Tattoo Master 20

Tattoo Master 20
£10.00

This is a trade publication and so this must be a studio where you are working.

Towards the end of 2010, I wrote a piece I was hoping to get into a tattoo magazine. I can’t even remember what it was about but it read like something out of one of those late night education shows on telly. You know the ones, where you die of boredom before you learn anything? Of course, I didn’t know this at the time… I thought it was brilliant. With great pride, I presented the finished article to my wife, Faye, who read it through once and then let me know how shit it actually was. In a rage that only creative people seem to get when other people critique their work, I wrote another one which I sent off to Skin Deep – it got accepted and so began my new path writing for the magazine.

Faye was right and I learnt a couple of lessons. The first is that it is hard to look at your work objectively when you are so close to it… which leads onto the second lesson, there is nothing better than having someone you trust to look over your shoulder making sure you aren’t cocking up. These lessons must have done me well as here we are, three years later, and I am steering a very big truck while trying to read the owner’s manual… kinda scary, but a hell of a lot of fun!

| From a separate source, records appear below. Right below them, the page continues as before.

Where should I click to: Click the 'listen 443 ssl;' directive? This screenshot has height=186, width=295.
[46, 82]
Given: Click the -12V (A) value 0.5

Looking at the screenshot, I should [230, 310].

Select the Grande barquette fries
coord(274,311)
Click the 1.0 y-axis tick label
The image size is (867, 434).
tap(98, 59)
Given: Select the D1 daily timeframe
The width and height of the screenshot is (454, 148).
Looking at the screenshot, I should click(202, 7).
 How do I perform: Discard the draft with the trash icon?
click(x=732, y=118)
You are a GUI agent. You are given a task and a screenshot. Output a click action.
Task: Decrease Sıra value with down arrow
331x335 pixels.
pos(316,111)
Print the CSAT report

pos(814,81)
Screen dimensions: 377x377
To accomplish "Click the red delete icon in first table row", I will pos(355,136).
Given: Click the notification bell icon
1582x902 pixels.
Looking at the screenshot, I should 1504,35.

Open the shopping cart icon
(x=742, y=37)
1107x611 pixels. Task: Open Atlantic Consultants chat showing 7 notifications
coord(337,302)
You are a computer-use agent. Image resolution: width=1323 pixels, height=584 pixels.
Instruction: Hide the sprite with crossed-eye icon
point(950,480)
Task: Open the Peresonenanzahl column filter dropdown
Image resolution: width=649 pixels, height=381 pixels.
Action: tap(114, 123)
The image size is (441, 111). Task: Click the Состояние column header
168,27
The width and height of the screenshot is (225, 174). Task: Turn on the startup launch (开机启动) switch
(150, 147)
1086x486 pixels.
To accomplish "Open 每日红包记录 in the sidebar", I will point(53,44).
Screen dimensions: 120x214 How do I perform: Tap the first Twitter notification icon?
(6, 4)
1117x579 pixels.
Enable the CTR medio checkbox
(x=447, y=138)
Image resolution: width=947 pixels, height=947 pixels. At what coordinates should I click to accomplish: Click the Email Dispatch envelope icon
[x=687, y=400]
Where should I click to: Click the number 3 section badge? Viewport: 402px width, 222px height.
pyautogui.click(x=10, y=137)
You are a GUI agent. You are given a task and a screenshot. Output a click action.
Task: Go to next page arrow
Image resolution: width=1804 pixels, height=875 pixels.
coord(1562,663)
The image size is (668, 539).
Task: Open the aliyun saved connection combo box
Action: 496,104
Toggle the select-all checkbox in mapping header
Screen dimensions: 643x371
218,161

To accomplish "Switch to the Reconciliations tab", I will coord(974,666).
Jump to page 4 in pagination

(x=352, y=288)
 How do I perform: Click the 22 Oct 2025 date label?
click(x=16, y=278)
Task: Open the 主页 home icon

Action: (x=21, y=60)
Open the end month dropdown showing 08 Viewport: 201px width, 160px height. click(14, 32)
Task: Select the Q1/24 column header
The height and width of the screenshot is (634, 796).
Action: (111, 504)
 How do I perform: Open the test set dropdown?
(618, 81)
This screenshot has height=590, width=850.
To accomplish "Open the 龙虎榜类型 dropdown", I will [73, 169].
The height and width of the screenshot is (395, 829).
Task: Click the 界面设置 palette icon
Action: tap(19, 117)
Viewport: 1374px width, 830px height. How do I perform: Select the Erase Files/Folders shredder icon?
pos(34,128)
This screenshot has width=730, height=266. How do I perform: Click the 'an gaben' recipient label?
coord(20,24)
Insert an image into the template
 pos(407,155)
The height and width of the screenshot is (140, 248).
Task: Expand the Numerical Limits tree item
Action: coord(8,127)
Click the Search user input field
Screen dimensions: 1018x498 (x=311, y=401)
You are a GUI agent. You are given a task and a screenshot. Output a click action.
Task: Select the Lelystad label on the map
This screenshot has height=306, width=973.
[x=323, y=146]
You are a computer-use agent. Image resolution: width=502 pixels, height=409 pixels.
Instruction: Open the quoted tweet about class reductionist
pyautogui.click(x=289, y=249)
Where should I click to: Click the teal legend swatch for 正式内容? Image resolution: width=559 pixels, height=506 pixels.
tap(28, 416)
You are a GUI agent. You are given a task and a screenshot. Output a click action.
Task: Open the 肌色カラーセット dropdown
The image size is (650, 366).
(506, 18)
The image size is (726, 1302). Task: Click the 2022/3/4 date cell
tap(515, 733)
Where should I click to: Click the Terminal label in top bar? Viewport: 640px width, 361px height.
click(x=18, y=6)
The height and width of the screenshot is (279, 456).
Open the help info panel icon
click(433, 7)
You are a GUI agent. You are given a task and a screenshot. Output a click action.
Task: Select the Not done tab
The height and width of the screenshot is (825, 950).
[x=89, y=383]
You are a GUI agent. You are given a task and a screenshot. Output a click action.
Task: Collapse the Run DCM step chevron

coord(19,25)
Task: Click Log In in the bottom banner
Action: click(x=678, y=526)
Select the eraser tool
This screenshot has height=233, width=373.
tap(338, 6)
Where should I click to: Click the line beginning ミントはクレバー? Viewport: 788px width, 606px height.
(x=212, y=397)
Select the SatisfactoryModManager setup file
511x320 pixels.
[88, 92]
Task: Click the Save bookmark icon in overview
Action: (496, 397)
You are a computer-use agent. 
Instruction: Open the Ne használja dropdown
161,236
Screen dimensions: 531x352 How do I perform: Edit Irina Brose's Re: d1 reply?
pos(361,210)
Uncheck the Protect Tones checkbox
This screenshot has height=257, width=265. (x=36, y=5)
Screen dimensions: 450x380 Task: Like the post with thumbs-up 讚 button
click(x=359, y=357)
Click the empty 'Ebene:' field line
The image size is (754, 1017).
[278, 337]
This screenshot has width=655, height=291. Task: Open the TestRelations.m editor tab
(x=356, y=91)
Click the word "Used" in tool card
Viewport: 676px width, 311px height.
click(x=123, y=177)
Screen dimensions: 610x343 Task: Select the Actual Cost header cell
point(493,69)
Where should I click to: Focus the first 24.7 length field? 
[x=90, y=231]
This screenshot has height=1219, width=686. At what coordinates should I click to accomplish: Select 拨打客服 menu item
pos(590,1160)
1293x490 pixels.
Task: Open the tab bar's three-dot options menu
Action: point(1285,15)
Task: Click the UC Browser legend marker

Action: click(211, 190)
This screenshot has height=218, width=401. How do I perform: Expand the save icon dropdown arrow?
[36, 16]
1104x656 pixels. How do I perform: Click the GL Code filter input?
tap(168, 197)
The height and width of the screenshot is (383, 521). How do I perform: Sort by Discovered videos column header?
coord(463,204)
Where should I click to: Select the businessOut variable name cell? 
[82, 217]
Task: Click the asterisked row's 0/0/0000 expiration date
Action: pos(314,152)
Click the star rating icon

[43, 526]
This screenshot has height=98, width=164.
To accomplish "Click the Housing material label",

Swiftly onto this issue and we have as our guest editor, the amazing and charming, Sean Vasquez. I first met Sean at Tattoo Jam in 2011, where I was immediately struck by his passion and love of tattooing. I also happened to meet Sean’s wife, Leticia, and soon realised we shared a common interest in the anthropological and sociological roles of tattooing. From then on, I knew I wanted to work with them on something. But time rolled on as it does and besides chatting, nothing came about. So when I was handed the reins of Tattoo Master, I contacted Leticia straight away and asked if she would write a column for the magazine. As Leticia and I discussed the column, I discovered more and more about their life in the tattoo world and the more I learnt, the more I wanted Sean to be guest editor. I approached Sean, he accepted, and we were on.

It’s these times that I feel the universe is giving me a little push; when everything seems to move effortlessly towards the final goal. Sean calls it, the flow. Whatever it is, thankfully, on my first issue as editor, we had it. Not only was it effortless working with Sean, it was a pleasure to see what it really means to be a tattooer, to have a deep love for your craft, with a solid ethos underneath it. The only regret I had was that we could have filled so many more pages with Sean’s life.

So, here we are ladies and gentlemen, issue 20 and Mr Sean Vasquez.